▸ **Rows**
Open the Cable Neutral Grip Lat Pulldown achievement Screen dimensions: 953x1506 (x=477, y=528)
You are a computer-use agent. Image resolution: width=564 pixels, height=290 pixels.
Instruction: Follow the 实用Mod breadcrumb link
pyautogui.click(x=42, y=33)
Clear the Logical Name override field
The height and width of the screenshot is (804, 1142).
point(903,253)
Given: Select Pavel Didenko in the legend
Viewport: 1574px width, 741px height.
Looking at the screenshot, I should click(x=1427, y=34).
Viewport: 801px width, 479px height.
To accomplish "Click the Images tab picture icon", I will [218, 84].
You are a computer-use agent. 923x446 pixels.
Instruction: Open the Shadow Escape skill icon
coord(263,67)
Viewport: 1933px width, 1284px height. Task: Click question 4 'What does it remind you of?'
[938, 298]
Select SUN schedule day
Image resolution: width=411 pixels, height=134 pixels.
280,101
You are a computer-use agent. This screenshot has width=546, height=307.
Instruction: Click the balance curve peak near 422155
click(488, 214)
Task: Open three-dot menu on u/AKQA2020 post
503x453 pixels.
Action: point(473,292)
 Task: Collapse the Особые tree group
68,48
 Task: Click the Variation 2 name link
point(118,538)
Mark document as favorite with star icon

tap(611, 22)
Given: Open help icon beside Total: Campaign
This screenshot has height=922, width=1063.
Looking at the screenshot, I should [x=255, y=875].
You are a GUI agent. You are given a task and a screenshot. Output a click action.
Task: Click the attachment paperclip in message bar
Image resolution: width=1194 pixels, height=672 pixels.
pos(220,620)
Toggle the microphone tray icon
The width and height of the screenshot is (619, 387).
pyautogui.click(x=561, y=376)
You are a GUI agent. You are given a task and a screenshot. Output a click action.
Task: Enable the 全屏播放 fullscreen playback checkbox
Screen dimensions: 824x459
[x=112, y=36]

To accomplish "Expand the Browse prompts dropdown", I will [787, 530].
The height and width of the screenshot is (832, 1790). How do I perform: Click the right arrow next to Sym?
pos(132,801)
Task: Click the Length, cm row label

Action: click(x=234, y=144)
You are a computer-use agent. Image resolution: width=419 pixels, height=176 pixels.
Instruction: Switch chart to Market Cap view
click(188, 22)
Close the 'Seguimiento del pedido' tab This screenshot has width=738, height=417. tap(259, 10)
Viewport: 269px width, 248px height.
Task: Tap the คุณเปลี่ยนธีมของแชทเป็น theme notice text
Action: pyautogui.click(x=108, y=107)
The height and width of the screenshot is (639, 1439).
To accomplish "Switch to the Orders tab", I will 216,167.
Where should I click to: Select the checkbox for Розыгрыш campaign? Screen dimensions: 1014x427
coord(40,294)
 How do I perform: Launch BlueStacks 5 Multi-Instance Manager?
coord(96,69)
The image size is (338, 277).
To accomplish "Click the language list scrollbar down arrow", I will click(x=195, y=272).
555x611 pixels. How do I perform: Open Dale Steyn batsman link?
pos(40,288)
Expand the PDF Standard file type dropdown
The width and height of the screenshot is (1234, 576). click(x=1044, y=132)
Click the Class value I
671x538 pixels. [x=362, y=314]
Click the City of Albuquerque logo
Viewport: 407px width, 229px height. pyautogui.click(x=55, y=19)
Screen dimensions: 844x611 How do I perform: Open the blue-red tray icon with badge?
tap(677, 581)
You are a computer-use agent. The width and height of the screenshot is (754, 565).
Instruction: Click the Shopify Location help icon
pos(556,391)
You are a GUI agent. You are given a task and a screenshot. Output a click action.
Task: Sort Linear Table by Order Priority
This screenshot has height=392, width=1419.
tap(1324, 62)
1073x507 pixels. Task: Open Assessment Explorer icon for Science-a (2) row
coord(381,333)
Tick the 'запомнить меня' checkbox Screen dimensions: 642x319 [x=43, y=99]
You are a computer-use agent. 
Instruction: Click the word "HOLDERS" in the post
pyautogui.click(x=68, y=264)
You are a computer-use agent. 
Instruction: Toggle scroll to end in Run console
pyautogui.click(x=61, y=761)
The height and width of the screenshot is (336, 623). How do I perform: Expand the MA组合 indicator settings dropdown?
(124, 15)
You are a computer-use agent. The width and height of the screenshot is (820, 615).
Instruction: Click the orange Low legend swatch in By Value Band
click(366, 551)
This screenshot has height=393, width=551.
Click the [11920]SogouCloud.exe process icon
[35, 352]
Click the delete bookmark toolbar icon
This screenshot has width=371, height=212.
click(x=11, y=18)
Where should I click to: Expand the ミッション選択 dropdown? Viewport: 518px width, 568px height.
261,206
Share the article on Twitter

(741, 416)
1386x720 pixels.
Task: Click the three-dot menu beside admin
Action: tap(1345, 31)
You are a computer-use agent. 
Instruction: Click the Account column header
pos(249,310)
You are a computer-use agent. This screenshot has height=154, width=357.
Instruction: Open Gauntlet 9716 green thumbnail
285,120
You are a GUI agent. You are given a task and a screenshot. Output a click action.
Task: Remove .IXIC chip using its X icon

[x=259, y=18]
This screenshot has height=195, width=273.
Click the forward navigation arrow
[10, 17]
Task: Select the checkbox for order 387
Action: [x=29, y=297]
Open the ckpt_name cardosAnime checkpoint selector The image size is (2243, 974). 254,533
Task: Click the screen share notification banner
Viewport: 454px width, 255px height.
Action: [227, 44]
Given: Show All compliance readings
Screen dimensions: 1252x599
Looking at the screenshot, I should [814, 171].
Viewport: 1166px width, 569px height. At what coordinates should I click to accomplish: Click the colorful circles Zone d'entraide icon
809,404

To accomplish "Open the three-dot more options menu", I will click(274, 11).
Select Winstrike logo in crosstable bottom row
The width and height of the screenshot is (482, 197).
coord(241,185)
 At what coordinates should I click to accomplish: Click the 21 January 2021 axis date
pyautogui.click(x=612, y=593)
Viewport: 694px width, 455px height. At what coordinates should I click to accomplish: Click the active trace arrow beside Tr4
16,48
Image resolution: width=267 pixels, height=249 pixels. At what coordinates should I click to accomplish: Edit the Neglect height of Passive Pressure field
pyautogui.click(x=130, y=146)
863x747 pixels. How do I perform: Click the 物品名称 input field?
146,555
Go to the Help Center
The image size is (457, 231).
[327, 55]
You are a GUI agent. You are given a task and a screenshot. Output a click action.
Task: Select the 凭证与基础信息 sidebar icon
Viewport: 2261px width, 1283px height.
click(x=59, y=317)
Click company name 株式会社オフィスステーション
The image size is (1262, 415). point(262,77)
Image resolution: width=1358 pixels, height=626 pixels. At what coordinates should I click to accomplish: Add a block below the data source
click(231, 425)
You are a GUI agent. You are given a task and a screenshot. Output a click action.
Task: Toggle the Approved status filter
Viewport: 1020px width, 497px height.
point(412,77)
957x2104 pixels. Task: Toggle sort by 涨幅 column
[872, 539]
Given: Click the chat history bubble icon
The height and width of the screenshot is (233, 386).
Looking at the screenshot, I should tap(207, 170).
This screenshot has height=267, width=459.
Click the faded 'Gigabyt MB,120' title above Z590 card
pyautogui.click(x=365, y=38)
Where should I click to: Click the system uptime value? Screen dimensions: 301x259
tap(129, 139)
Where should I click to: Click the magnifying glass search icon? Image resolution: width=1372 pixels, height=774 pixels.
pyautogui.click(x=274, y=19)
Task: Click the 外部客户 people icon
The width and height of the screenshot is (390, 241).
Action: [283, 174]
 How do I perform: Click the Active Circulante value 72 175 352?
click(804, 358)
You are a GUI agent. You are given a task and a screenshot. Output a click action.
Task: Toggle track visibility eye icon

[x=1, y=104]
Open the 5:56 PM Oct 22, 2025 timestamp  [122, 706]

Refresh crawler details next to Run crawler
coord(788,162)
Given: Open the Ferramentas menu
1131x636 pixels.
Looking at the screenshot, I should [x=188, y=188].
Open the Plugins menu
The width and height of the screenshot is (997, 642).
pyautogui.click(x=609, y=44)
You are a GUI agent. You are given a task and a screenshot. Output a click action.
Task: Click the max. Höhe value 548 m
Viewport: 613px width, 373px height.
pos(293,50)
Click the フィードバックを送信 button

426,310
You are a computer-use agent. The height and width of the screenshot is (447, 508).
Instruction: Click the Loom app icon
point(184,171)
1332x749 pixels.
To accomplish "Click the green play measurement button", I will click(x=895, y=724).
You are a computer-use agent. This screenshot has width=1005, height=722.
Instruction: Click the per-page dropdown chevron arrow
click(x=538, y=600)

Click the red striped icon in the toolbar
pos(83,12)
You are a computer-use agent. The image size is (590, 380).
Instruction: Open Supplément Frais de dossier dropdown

▸ **Directions for this task**
Pick out each line in the entries above that contains the word "post", and copy those lines. Case counts.

▸ **Written answer**
Task: Open three-dot menu on u/AKQA2020 post
Instruction: Click the word "HOLDERS" in the post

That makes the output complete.